Attracting and retaining talent is one of the major issues facing the industry today and with a top priority for the panelists. To attract talent, Lithgow said the industry needs to improve its image. “[We] really have to come together and raise the profile of the industry as a whole, and get away from being seen as insurance salesmen.”
Movement between firms is also a difficult challenge. When Zanoni ran into a colleague whose firm had “stolen” several Gallagher brokers, the colleague said, “At the end of the day we can only take people if they’re not happy. That’s when they leave.” That statement taught Zanoni that, in order to retain talent, his firm needed to focus on creating an environment that people want to work in.
Additionally, Lithgow said she’s most concerned that the brokers that are retiring in the next couple of years are leaving behind a less experienced generation. “We’ve had such a prolonged soft market that brokers and underwriters have worked in a completely different environment in that time frame where everything is based on price rather than properly underwriting risk and properly brokering risk,” she said. “So I’m very concerned about talent gaps.”
One issue that was discussed throughout the day was the financial backing of brokerages by insurance companies. This is something Thomas said he’d like to put an end to. “Are we brokers, independent brokers with a fiduciary duty for our client? Or [are we] agents of insurers?” he asked. “The insurance companies shouldn’t be in the brokerage business, in my opinion,” added Zanoni. “They tried it in the US and it didn’t work.”
Lithgow ended the panel discussion with a stern message to insurers: “The service level from insurance companies has to get better,” she said. “It is appallingly bad.”
Climate Change and Property Longevity
In part one of the Climate Change session, Heather Auld, former associate director of Environment Canada, and David Lapp, manager, WFEO-CEE Secretariat, Engineers Canada, discussed how climate change will affect building codes and engineering requirements. In her presentation, Auld outlined many of the weather-related changes associated with climate change, including the potential for Canada to experience an increase in high windstorms. “We have a certain level of windstorm that we design our buildings for, and if the winds increase above that level, we have the potential to see a lot of damages,” she said. In his presentation, Lapp demonstrated how small changes in the weather could lead to catastrophic failure. He showed that a 25% increase in peak wind gusts could cause a 650% increase in damages to built structures.
In the second half of the session, Charles Fogden, senior vice-president of Aon Risk Solutions, moderated a discussion between Lapp, Auld and two risk managers: Mark Roberton, director of risk management and insurance at Nexen Inc.; and Sonia Coward, a risk manager for Ontario’s Durham region.

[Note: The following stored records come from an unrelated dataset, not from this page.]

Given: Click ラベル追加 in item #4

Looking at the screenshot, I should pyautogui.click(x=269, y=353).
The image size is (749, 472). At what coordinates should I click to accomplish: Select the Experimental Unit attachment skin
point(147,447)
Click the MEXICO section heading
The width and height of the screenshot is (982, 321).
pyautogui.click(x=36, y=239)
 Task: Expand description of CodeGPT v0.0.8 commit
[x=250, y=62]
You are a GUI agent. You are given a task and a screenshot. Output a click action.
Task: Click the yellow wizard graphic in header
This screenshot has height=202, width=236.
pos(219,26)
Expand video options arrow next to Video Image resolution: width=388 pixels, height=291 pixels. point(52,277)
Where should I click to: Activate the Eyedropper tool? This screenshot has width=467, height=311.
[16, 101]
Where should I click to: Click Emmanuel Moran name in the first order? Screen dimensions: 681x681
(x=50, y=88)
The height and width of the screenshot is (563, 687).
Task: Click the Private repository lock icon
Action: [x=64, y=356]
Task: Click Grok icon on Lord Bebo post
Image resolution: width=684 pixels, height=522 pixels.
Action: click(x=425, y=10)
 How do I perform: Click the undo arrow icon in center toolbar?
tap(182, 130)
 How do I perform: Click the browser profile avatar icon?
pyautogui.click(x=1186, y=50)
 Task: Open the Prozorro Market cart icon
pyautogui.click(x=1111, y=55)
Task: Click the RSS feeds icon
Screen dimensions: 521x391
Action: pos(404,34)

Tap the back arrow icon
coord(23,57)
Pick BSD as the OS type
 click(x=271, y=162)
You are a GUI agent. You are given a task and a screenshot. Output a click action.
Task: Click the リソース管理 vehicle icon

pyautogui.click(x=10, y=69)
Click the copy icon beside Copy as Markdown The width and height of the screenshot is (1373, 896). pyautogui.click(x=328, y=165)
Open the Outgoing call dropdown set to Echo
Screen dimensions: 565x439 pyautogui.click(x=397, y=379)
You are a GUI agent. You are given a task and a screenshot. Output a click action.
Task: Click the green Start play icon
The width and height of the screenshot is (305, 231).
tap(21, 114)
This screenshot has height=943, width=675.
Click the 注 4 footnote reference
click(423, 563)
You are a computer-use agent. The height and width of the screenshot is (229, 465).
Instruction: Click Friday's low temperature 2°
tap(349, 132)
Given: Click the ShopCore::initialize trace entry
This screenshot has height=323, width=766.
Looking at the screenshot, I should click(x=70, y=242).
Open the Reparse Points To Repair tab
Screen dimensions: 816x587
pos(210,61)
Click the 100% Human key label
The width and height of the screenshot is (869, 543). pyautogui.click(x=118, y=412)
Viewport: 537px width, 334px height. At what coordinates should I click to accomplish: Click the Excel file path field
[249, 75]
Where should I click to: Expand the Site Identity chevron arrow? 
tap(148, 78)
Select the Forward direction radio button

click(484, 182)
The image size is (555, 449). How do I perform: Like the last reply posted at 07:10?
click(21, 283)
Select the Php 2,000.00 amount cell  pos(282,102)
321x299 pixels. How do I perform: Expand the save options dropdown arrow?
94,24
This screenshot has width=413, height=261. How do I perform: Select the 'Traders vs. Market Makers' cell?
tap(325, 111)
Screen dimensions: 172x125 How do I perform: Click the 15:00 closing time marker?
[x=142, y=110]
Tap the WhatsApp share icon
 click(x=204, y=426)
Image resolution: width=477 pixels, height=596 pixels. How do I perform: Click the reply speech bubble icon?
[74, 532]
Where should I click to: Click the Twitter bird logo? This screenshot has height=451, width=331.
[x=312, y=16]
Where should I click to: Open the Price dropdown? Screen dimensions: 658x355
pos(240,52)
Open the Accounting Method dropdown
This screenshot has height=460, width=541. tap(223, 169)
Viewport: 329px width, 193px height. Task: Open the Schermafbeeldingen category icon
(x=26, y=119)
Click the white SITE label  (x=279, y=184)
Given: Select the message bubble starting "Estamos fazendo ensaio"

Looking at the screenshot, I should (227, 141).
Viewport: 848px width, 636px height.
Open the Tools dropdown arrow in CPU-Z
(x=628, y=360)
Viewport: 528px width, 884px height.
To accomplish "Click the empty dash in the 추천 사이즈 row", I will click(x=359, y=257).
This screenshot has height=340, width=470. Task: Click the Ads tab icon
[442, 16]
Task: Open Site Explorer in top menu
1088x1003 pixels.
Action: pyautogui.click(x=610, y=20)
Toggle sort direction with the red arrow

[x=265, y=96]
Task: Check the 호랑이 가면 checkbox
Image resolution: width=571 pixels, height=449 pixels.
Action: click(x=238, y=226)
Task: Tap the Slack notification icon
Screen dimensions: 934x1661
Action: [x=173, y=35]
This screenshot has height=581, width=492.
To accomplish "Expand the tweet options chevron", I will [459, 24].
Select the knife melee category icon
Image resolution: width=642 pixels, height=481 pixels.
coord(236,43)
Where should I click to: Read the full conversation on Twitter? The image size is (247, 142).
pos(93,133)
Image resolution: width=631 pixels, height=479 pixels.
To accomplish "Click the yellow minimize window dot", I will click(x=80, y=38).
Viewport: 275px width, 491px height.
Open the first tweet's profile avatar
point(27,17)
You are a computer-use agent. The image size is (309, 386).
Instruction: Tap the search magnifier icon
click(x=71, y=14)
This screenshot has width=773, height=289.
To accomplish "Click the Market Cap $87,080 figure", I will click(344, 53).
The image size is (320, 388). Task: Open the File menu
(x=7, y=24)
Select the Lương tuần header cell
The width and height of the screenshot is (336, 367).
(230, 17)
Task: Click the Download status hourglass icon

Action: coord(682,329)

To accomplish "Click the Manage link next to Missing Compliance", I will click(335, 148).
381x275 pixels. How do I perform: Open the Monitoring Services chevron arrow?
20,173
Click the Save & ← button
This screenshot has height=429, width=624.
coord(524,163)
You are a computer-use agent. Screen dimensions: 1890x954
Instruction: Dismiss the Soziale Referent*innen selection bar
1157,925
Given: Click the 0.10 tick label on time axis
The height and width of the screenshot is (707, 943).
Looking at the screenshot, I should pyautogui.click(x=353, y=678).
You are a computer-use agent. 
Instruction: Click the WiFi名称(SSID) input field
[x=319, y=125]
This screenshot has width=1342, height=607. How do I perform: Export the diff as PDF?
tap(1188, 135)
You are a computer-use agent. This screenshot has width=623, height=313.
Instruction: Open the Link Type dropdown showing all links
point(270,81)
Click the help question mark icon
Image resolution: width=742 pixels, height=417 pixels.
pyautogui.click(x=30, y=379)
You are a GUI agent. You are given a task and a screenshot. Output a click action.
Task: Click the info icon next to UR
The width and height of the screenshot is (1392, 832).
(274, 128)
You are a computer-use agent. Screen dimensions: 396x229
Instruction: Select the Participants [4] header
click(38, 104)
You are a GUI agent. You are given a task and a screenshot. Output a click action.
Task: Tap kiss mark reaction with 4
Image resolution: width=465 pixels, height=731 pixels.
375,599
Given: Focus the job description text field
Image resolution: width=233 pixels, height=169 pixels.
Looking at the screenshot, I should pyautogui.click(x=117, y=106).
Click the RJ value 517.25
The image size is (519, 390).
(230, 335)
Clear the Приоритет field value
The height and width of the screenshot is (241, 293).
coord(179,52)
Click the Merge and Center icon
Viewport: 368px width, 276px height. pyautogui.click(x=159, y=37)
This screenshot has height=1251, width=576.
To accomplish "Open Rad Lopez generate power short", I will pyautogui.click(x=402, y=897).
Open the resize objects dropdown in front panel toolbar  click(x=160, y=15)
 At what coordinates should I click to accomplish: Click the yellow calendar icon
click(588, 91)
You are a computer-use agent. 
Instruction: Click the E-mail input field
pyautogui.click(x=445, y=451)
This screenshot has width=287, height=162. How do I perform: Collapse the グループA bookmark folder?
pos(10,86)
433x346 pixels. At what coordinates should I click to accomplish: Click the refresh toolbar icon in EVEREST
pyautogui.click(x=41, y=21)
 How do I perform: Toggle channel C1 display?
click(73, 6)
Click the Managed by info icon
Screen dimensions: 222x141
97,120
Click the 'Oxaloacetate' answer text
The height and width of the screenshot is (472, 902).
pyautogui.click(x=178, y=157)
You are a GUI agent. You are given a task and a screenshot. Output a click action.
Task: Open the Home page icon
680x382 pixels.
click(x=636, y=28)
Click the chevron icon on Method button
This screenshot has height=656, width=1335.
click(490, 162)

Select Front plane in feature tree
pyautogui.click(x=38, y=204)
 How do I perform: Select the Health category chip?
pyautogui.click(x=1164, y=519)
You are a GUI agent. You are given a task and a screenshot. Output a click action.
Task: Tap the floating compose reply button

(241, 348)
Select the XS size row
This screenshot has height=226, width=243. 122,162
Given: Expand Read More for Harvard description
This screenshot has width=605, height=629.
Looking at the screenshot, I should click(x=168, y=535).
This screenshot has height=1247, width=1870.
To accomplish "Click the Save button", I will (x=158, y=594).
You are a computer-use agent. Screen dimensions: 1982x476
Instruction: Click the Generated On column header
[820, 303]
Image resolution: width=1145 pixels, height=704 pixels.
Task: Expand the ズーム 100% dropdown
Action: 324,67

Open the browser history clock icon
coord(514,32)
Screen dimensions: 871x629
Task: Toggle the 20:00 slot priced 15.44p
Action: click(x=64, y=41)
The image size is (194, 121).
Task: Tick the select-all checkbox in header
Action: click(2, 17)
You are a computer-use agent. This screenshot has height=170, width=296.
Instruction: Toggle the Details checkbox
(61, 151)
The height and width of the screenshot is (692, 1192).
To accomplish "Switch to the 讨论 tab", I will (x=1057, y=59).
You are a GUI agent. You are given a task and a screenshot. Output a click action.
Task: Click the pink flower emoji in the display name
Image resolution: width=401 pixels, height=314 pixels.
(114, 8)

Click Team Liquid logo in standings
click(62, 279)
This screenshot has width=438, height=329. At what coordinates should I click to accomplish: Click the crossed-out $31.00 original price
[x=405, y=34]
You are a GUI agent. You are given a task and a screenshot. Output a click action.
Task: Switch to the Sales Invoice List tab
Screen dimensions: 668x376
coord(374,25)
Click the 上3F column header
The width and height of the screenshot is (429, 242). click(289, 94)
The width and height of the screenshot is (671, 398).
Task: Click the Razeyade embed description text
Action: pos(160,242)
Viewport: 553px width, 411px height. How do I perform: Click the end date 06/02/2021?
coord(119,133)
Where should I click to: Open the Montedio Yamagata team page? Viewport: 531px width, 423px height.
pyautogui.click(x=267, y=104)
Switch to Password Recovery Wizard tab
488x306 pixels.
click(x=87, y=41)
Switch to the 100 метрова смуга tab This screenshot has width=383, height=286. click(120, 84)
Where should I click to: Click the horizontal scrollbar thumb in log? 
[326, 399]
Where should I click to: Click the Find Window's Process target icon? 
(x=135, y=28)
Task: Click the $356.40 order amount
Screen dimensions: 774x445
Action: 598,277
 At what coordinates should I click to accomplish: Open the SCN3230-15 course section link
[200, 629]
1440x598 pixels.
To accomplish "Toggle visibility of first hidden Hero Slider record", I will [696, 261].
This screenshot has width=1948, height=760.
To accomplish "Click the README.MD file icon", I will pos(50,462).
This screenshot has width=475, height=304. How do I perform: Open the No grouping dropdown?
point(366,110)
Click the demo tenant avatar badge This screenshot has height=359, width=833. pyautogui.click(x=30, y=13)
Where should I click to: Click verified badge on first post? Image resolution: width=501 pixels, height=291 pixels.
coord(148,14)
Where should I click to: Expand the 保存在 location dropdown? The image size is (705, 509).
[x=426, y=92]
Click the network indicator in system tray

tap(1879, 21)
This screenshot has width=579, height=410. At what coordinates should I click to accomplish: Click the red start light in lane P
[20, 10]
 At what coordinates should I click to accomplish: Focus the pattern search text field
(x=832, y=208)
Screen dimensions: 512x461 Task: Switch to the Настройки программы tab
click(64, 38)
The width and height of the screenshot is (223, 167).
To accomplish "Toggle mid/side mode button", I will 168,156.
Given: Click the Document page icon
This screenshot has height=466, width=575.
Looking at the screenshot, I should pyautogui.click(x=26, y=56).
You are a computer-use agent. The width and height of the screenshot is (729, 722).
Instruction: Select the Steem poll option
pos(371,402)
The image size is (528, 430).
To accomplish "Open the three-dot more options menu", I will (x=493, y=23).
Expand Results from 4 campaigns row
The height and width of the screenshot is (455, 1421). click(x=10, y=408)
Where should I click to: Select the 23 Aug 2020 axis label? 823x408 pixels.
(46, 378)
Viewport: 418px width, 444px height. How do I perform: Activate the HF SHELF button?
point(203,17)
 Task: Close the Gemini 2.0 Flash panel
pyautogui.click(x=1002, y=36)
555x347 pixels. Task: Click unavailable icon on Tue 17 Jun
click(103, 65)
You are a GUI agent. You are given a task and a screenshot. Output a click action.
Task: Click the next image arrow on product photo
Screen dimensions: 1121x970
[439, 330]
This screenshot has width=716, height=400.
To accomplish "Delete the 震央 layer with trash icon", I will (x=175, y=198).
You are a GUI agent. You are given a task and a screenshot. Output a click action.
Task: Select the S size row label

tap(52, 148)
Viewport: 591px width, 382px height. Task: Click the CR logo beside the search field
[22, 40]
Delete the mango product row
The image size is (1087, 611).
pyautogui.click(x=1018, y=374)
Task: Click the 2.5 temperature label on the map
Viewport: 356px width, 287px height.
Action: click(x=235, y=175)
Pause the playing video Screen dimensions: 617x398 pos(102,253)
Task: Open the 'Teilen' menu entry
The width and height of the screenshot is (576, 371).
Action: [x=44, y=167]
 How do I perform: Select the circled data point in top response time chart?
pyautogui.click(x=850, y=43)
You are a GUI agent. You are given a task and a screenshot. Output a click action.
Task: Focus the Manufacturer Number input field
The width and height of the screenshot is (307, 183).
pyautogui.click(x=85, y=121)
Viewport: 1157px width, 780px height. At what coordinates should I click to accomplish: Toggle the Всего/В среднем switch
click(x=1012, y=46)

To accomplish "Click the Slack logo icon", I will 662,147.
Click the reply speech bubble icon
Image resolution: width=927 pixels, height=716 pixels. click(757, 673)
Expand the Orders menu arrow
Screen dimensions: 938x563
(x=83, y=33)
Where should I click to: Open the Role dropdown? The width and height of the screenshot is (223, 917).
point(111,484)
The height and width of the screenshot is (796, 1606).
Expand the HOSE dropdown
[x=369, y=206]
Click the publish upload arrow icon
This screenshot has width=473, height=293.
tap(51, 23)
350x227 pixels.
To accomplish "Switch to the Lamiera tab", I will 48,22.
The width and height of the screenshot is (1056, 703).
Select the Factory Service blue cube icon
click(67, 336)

Coward said that Durham has $10.9 billion worth of infrastructure that needs to be replaced. To prioritize the risks, Durham looked at the severity and frequency of claims across the region and mapped their climate risks.
The final session of the Summit, the Corporate Counsel Panel, offered delegates the opportunity to learn the role of corporate counsel in a company’s risk management. The panel included: Graeme McPhail, vice-president legal and associate general counsel at Rogers; Kathleen Howie, vice-president, general counsel and secretary of Chartis; Brian Hilbers, acting corporate counsel at Bruce Power; and Joe Milstone, partner and founder of Cognition LLP.
Hilbers said he needs his broker to be able to distill complex policy wording into everyday language. He said he finds policies “basically incomprehensible” and he contacts his broker to help him understand his policy frequently. Milstone added that a broker needs to draw attention to gaps in coverage and discuss the costs and benefits associated with addressing a risk.